VINCI Construction Terrassement

Interview de son président, Benoît Denizot :

Vision et perspectives

 

 

L’histoire et la vie d’une entreprise, passée de « pure player » dans le domaine du terrassement à la maîtrise globale de projets d’infrastructure et d’aménagement

Quelle est, en trois mots, l’histoire de VINCI Construction Terrassement ?
VINCI Construction Terrassement (VCT), créée en 2008, est le fruit de la fusion d’entreprises de terrassement centenaires issues de l’ex-SGE et de l’ex-Groupe GTM – principalement Entreprise Deschiron, de la région parisienne, et GTM Terrassement, dans la vallée du Rhône – et d’acquisitions d’entreprises régionales depuis environ 25 ans.

Qu’est-ce qui caractérise votre entreprise ? Comment la décririez-vous ?
VINCI Construction Terrassement est historiquement et culturellement issue de la politique de création d’infrastructures structurantes en France. Les entreprises mères ont opéré sur tous les programmes autoroutiers et LGV (Lignes à Grande Vitesse), mais aussi les grands aménagements hydrauliques sur le Rhône, les grands barrages ou les infrastructures portuaires. Clairement, nous étions jusque dans les années 80 des pure players dans le domaine du terrassement et des grands travaux.
Notre champ de compétences s’est par la suite étendu de manière à mieux maîtriser nos projets d’infrastructures linéaires. Nous avons donc développé d’autres activités : dans un premier temps, les ouvrages d’art courants, dans un second temps, l’assainissement linéaire, et enfin des activités connexes comme les écrans anti-bruit, l’étanchéité… Nous nous sommes attachés à maîtriser petit à petit toutes les compétences nécessaires à la maîtrise globale de nos grands projets. Nous nous sommes également dotés d’un bureau d’ingénierie.

 

Des compétences dictées par les infrastructures linéaires

Quelles sont vos compétences techniques fondamentales ?
Nos compétences techniques sont principalement au nombre de trois :
– la compétence correspondant à notre cœur de métier initial, le terrassement ;
– la géotechnique, qui est un élément clé pour définir les conditions de réemploi des matériaux et optimiser les mouvements de terre sur le site ;
– et l’ingénierie et la topographie, pour optimiser et garantir le tracé ;
L’ensemble de ces compétences techniques couplées aux compétences métiers complémentaires, nous ont permis d’appréhender dès les années 80 l’intégralité de nos projets.
Des projets en construction pure, nous avons alors basculé très tôt vers les projets en conception-construction, notamment pour les besoins de la réalisation du réseau autoroutier de Cofiroute, développé par nos maisons mères, que nous avons réalisé dans sa globalité.
Nous avons dorénavant une logique de maîtrise globale de nos projets, depuis l’évaluation et la maîtrise des risques de toutes natures jusqu’à la réalisation des chantiers.

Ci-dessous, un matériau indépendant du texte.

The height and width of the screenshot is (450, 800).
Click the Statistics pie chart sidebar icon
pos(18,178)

L’expertise acquise sur chaque chantier a donc été primordiale ?
Les expériences accumulées au cours de ces grands projets d’infrastructures linéaires nous ont métamorphosés : quand on dit « linéaire », cela signifie qu’il faut franchir des points singuliers ; des routes, des cours d’eau, des voies ferrées, etc. Nous devions donc optimiser l’ordonnancement de nos projets tout en réduisant l’impact sur les territoires traversés ; ce qui a également contribué à en optimiser la conception globale.

 

Vision intégrée de tous les métiers nécessaires à la réalisation d’un ouvrage

Quelle est la vocation de VINCI Construction Terrassement ?
Aujourd’hui, notre vocation est de réaliser des ouvrages dans leur globalité depuis les « entrants » (environnement, géotechnique, pollution ou topographie) jusqu’à la réalisation en incluant tout le champ des métiers, en passant par la concertation et conception. Nous avons la capacité technique de réaliser la totalité de l’infrastructure des projets où nous intervenons, d’en garantir la qualité tout en maîtrisant les délais. Nous avons une logique d’intégration et de moyens « en propre ». Nous sous-traitons moins de 15 % de notre activité.

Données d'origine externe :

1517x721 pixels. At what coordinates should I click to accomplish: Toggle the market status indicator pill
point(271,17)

En associant construction et terrassement, vous revalorisez cette dernière tâche ?
Dans le domaine de la construction, le terrassement est bien souvent considéré comme une tâche peu qualifiée qu’on cherche à sous-traiter car, pense-t-on, ce n’est souvent qu’un trou à creuser. Dans nos ouvrages linéaires, nous réalisons des déblais, mais aussi des remblais. Il faut donc être en capacité de réemployer les matériaux du site, et ce quelles qu’en soient les contraintes, pour répondre à l’attente sociétale moderne : optimiser au maximum les ressources. Aujourd’hui, c’est là que se trouve l’enjeu et il faut disposer des compétences pour le permettre.

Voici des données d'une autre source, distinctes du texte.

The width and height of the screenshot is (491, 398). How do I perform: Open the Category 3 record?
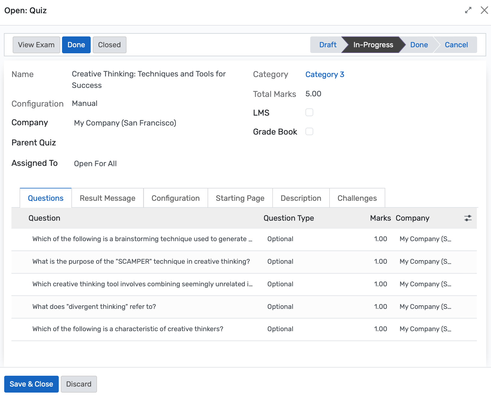(325, 74)
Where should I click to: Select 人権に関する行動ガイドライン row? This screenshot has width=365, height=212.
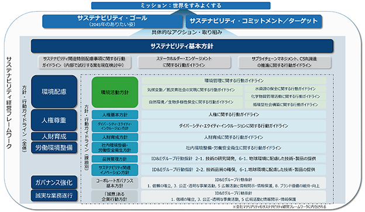coord(234,114)
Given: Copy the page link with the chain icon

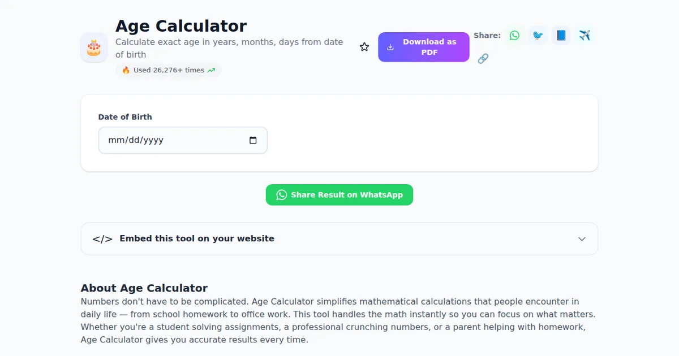Looking at the screenshot, I should (x=483, y=58).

Sur ce positionnement, quelle est votre concurrence ?
Sur le marché, il y a plusieurs types d’entreprises : celles, très rares, qui intègrent toutes les compétences techniques et métiers, capables de maîtriser techniquement la globalité d’un projet, et à l’autre bout du scope celles réduites à mouvementer des mètres cubes.

 

Le management et la maîtrise de projet dans sa globalité

Vous avez été partie prenante, et même pilote, du projet de la Ligne Grande Vitesse Sud Europe Atlantique (LGV SEA) avec plus de 330 km de plateformes ferroviaires, 500 ouvrages d’art, dont 24 viaducs, réalisés en seulement 38 mois. Comment ce chantier a-t-il transfiguré VINCI Construction Terrassement ?
Ce méga-chantier a changé le regard sur notre entreprise… une image qui était quelque peu réductrice, liée au seul domaine du terrassement. Auparavant, on nous jaugeait à l’aune de la puissance (en chevaux) de notre parc machines ou de la taille du godet de nos pelles de production… Personne n’avait la vision d’une entreprise à forte plus-value technique à même de pouvoir appréhender un projet dans sa globalité, d’assurer la maîtrise de l’ensemble d’une réalisation. Ce que nous faisions pourtant déjà auparavant !
En ce sens, oui, le chantier a profondément modifié la perception que le groupe notamment avait de notre activité. Ce projet a été initié en 2003, signé en 2010 et livré en 2017. Nous en avons été la principale cheville ouvrière pendant presque 15 ans, à la fois commercialement et techniquement.

 

La référence française dans les chantiers de sols fins

Comment réemploie-t-on les matériaux trouvés sur le site ?
Par nature, il existe deux types de matériaux : les sols dits « fins » (matériaux meubles à dominante argileuse), sensibles à l’eau, et les matériaux rocheux, qui sont généralement peu sensibles à l’eau et peu évolutifs et que l’on peut réemployer de manière pérenne.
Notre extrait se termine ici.